MOSCOW, April 17 - RAPSI. Attorneys for Pussy Riot have addressed Moscow City Court Chairwoman Olga Yegorova with a request to overturn the hooliganism conviction handed down last summer against the punk group members.
The 13-sheet supervisory appeal submitted to Yegorova seeks to terminate the for lack of the existence of a crime. "The rulings in the Pussy Riot case were made with substantial violations of the Criminal Code and the Criminal Procedure Code and should be abolished," attorney Irina Khrunova told RAPSI on Wednesday.
In February 2012, five young women wearing brightly colored balaclavas staged a so-called punk rock prayer in the Christ the Savior Cathedral in central Moscow. An edited video of their performance was posted on the Internet and caused a public outcry. In August 2012, the Khamovnichesky District Court sentenced Alyokhina and two other Pussy Riot members - Nadezhda Tolokonnikova and Yekaterina Samutsevich - to two years in a prison settlement for hooliganism.

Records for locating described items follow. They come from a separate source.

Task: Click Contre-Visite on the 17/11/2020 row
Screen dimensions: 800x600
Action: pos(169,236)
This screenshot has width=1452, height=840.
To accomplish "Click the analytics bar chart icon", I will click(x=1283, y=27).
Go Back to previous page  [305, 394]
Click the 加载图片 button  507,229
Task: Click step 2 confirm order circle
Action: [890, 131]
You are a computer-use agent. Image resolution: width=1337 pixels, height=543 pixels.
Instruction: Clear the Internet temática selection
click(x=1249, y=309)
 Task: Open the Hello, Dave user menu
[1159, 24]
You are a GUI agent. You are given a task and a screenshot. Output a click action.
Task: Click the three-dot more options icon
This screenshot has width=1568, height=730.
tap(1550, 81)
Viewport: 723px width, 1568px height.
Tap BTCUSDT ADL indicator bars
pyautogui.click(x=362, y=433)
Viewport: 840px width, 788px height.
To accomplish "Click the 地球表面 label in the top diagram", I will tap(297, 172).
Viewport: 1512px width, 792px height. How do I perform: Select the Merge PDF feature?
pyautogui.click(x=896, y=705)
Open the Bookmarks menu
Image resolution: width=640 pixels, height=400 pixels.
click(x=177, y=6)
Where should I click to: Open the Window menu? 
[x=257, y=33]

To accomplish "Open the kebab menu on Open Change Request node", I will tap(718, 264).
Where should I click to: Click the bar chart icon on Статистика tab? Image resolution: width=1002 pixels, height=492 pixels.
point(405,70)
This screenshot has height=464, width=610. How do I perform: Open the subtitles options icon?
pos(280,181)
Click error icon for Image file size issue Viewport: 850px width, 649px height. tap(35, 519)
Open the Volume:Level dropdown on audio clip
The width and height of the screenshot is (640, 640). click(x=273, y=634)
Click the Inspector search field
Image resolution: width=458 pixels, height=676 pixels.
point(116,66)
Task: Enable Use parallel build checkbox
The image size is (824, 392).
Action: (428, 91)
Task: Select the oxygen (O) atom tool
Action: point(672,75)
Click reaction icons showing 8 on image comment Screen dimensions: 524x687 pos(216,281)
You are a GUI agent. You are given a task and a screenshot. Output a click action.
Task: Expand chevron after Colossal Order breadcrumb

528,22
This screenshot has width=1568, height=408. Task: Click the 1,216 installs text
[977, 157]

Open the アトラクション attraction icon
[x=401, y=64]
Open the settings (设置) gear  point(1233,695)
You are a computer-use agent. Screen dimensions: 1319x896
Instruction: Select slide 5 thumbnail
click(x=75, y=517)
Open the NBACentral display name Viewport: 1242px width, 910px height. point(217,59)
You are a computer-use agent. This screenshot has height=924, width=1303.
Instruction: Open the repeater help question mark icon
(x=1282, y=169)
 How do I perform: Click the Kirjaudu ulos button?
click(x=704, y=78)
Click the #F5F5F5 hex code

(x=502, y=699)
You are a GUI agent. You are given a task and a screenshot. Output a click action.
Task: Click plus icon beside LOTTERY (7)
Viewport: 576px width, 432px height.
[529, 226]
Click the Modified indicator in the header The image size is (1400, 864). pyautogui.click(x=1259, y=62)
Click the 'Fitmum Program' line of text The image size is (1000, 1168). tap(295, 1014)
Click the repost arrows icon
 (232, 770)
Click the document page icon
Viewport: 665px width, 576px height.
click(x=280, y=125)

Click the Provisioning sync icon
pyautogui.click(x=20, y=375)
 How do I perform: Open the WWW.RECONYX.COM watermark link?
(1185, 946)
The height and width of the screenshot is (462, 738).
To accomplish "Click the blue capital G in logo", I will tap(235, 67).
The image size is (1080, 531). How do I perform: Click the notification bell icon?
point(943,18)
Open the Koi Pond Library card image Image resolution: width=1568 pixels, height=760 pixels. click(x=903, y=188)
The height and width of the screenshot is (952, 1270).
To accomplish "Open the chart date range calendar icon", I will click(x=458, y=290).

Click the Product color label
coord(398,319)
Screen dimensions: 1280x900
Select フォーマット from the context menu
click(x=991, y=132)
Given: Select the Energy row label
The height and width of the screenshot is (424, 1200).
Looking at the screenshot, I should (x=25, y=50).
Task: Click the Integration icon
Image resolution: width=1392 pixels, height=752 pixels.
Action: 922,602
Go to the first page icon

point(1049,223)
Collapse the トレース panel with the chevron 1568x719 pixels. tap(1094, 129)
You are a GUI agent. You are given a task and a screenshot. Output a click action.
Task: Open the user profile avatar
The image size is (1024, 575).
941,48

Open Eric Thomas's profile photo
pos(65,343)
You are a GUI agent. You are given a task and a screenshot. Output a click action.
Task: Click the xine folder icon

In October 2012, the Moscow City Court changed Samutsevich's verdict to a suspended sentence and released her immediately based on her new attorneys' argument that she was seized by security guards prior to reaching the altar. Alyokhina's and Tolokonnikova's sentences were upheld.
Earlier in March this year the Moscow City Court dismissed the supervisory appeals over the sentences against Nadezhda Tolokonnikova and Maria Alyokhina.
Soon afterwards Yegorova said in the NTV channel interview that the possibility exists for the two Pussy Riot members' sentences to be mitigated.
A supervisory appeal under Russian law allows the user to challenge his or her conviction, even after it has become final for all other purposes. It can be filed with either a chairperson of the court or a prosecutor, the Supreme Court chair, or the Prosecutor General of the Russian Federation.